La morte ci ha sparato addosso

“Per tutti la morte ha uno sguardo” scrive Cesare Pavese: lui che l’ha guardata in faccia e  scelta, lo sa. In quest’ultima settimana la morte ha posato troppe volte su di noi il suo sguardo e tutti abbiamo visto i suoi occhi. Ci ha guardarti per privarci della voce e dell’arte unica del caro Pino Daniele; per spaventarci, disorientarci e riempire i nostri cuori di rabbia con i fatti di Parigi e per lasciarci basiti di fronte alla passeggiata di una bambina nigeriana con le sottane riempite di esplosivo; ci ha addolorati con la scomparsa di Francesco Rosi e ci ha sottratto anche la bellezza, portandosi via il mito, Anita Ekberg.  Viene da chiederle pietà. Da pregare perché ci conceda un attimo di silenzio dei sentimenti, una pausa al ritmo accelerato del cuore: basta! Che la smetta di ricordarci che ci accompagna. Pavese diceva insonne e sorda, ma questa settimana è stata una morte che ci ha sparato addosso. Spietata, ci ha flagellato urlando: io sono ovunque!
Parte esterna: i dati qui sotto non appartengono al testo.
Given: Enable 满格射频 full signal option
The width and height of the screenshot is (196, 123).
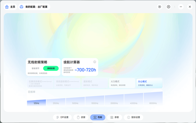Looking at the screenshot, I should coord(51,68).
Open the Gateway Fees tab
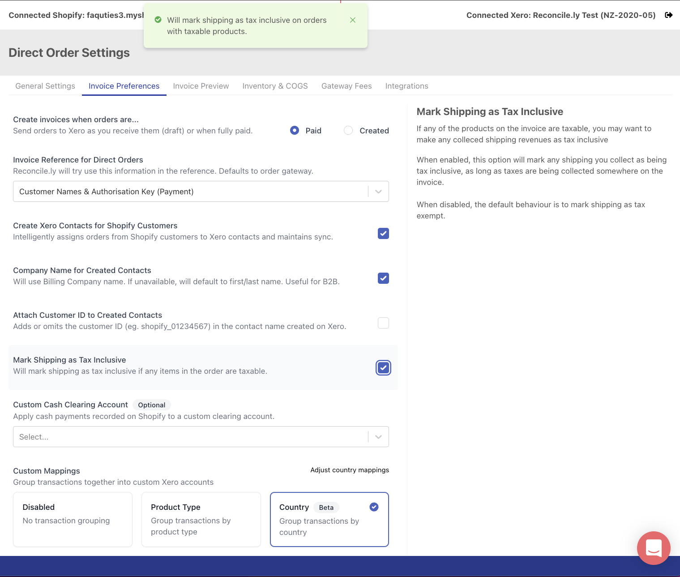 pos(346,85)
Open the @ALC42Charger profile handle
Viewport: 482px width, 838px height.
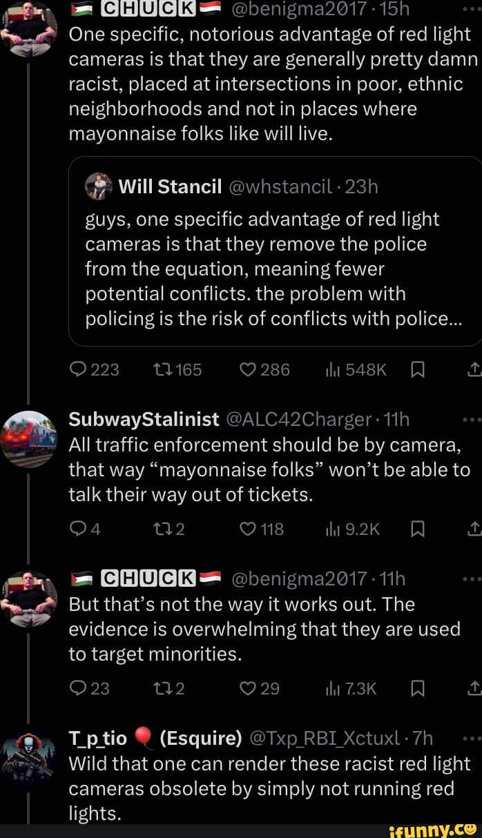(305, 420)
Si muore. D’ingiustizia, di rabbia, di vecchiaia, di malattia, di cattiveria, di ignoranza. Non siamo più abituati a morire, e per andare avanti dovremo sforzarci di dimenticare quel suo quotidiano sguardo. Per combattere, per ricostruire la giustizia, per curarci anima e corpo , per smettere di avere paura, dobbiamo tornare a vivere, ma abbiamo bisogno di scordarci i suoi occhi quotidianamente su di noi. Abbiamo bisogno, per favore, di una tregua.